Saat ini, menurut Indah, fokus Pemerintah Kabupaten Lumajang adalah menjaga para pengungsi tidak panik serta memastikan hingga radius 19 kilometer (km) dari puncak Semeru tidak ada aktivitas warga.
Hingga Minggu (4/12/2022) sore, Badan Penanggulangan Bencana Daerah (BPBD) masih terus mendata warga yang mengungsi, baik yang terdampak langsung oleh awan panas guguran maupun tidak (hujan abu). Sejauh ini, menurut BPBD, belum ada laporan soal korban jiwa ataupun luka.
”Kawasan rawan bencana 3 atau 17 kilometer dari puncak zona merah dan oranye harus kosong. Dan sekarang sudah dikosongkan, kami mengantisipasi APG (awan panas guguran) susulan,” ujar Kepala Bidang Pencegahan BPBD Lumajang Wawan Hadi Siswoyo.
Menurut Wawan, malam ini kemungkinan pengungsi belum diperbolehkan pulang guna mengantisipasi awan panas guguran susulan.
Data Badan Nasional Penanggulangan Bencana (BNPB) sampai pukul 16.19 mencatat terdapat 1.979 jiwa pengungsi di 11 lokasi. Lokasi pengungsian antara lain di SDN 4 Supiturang (266 jiwa), Balai Desa Oro-oro Ombo (217), SDN 2 Sumberurip (119), Balai Desa Sumberurip (228), dan Pos Gunung Sawur (216).
Kepala Pusat Data Informasi dan Komunikasi Kebencanaan BNPB Abdul Muhari mengatakan, ada beberapa desa terdampak awan panas guguran, antara lain Supiturang dan Sumberurip di Kecamatan Pronojiwo, Sumbersari di Kecamatan Rowokangkung, Penanggal dan Sumberwuluh di Candipuro, serta Pasirian di Kecamatan Pasirian.
Menurut Muhari, tim gabungan dari BPBD Lumajang, Badan SAR Nasional, TNI, Polri, dan sukarelawan lintas instansi masih melakukan upaya penyelamatan, pencarian, dan evakuasi.
Sekretaris Desa Candipuro Abdul Aziz mengatakan, Minggu siang warganya sempat mengungsi saat abu vulkanik menjangkau wilayah di selatan Semeru itu. ”Warga mengungsi karena panik. Lokasi pengungsian masih di lokasi sebelumnya di Lapangan Candipuro. Kemungkinan kalau situasi sudah landai, warga akan kembali ke rumah,” katanya.

• [DATA TERSIMPAN]:
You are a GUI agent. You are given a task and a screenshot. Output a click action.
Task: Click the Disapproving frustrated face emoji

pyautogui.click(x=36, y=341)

• [YANG HARUS DIKERJAKAN]: Tuliskan ulang kata demi kata bagian berita tentang pengungsi Semeru yang dimulai dari "Kepala Pusat Data" dan berakhir pada "di Kecamatan Pasirian.". Data di atas merupakan bahan tersendiri yang terpisah dari berita tentang pengungsi Semeru.

• [JAWABAN AKHIR]:
Kepala Pusat Data Informasi dan Komunikasi Kebencanaan BNPB Abdul Muhari mengatakan, ada beberapa desa terdampak awan panas guguran, antara lain Supiturang dan Sumberurip di Kecamatan Pronojiwo, Sumbersari di Kecamatan Rowokangkung, Penanggal dan Sumberwuluh di Candipuro, serta Pasirian di Kecamatan Pasirian.